【書評のようなもの】中村圭志『西洋人の「無神論」 日本人の「無宗教」』

 「アメリカでは福音派とかファンダメンタリストとか呼ばれるプロテスタント系の宗教保守勢力が人口の一定程度を常に占めている(20%前後)。彼らは、創世記の記述に合わない進化論は科学者の妄想である、地球温暖化はリベラルの陰謀であるといった疑似科学的な宣伝を得意としている。宗教保守はフェイクニュースオルタナティブな真実、陰謀史観にかけては先駆者なのである」(p.48)。「ファンダメンタリストは、さまざまな形で保守的な主張を行っている。学校教育は聖書の精神に基づいて行われるべきだ(日本で言えば教育勅語復活を狙うようなもの)」(p.59)云々…。あっ…(察し)。
 「ファンダメンタリストの名を有名にしたのは、1925年のスコープス裁判である。それは進化論教育の妥当性をめぐる裁判であった」…「ファンダメンタリストは全国の笑いものになった」(pp.59-60)。m9(^Д^)プギャーwwwwww
 「ファンダメンタリストによれば、進化論の容認はあらゆる道徳的退廃をもたらすパンドラの箱である。そうした道徳的退廃の中には、アルコール耽溺、ドラッグ、ポルノ、堕胎、ロック、テロ、自殺、共産主義ヒューマニズムなどが入っている(ヒューマニズム=人間主義神主義ではないから邪悪とされる)」(p.64)。「2001年の同時多発テロのとき、キリスト教ファンダメンタリストは、それがリベラルや同性愛者やフェミニストなどのせいだとした」(p.228)…。

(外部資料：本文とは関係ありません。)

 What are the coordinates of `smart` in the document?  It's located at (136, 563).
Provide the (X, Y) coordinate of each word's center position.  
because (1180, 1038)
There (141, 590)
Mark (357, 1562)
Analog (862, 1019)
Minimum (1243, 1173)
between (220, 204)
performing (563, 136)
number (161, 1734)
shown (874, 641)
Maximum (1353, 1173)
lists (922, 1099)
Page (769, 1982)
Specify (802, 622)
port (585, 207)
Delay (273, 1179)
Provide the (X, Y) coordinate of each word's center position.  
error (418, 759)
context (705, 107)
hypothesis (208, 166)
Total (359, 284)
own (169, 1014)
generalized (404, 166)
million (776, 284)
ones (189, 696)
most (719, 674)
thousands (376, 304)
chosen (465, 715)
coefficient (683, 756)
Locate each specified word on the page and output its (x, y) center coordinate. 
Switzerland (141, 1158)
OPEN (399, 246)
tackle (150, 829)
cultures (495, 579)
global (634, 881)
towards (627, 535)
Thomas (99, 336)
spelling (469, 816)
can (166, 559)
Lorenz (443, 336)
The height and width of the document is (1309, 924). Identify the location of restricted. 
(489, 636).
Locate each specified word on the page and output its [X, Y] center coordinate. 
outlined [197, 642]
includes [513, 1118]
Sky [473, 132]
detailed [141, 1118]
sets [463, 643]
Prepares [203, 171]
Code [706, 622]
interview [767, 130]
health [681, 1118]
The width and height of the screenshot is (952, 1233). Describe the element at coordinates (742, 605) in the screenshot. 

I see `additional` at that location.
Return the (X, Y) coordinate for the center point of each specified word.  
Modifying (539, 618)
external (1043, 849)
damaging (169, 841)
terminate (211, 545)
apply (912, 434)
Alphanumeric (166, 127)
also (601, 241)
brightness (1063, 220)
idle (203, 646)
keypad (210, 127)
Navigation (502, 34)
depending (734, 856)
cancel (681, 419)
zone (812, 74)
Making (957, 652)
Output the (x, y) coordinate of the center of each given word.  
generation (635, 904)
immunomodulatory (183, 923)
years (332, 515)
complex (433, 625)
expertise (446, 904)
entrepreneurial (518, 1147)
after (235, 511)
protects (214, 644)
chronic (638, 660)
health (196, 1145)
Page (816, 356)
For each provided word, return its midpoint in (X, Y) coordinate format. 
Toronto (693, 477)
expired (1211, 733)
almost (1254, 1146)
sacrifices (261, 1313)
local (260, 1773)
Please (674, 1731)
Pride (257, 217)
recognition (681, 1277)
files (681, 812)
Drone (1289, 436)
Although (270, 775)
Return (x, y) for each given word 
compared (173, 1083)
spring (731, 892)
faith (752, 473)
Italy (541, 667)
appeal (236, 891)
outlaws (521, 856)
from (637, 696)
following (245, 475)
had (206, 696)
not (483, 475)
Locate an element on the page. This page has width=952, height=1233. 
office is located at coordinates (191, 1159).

 「日本や中国など東アジアでは、宗教的規範への固執よりも、『自国の伝統』とされるものに対する固執のほうが強い。その意味で、欧米の宗教保守やファンダメンタリズムに相当するものは、こちらの世界では宗教とも俗世の政治的動向ともつかない文化的ナショナリズムなのである。アメリカのファンダメンタリストモーセ十戒を学校で教えよと頑張っているように、日本のナショナリスト教育勅語の復活を目指したり、『江戸しぐさ』のようなフィクション伝統を道徳の教科書の中に潜り込ませる」(pp.232-233)。そっ閉じ。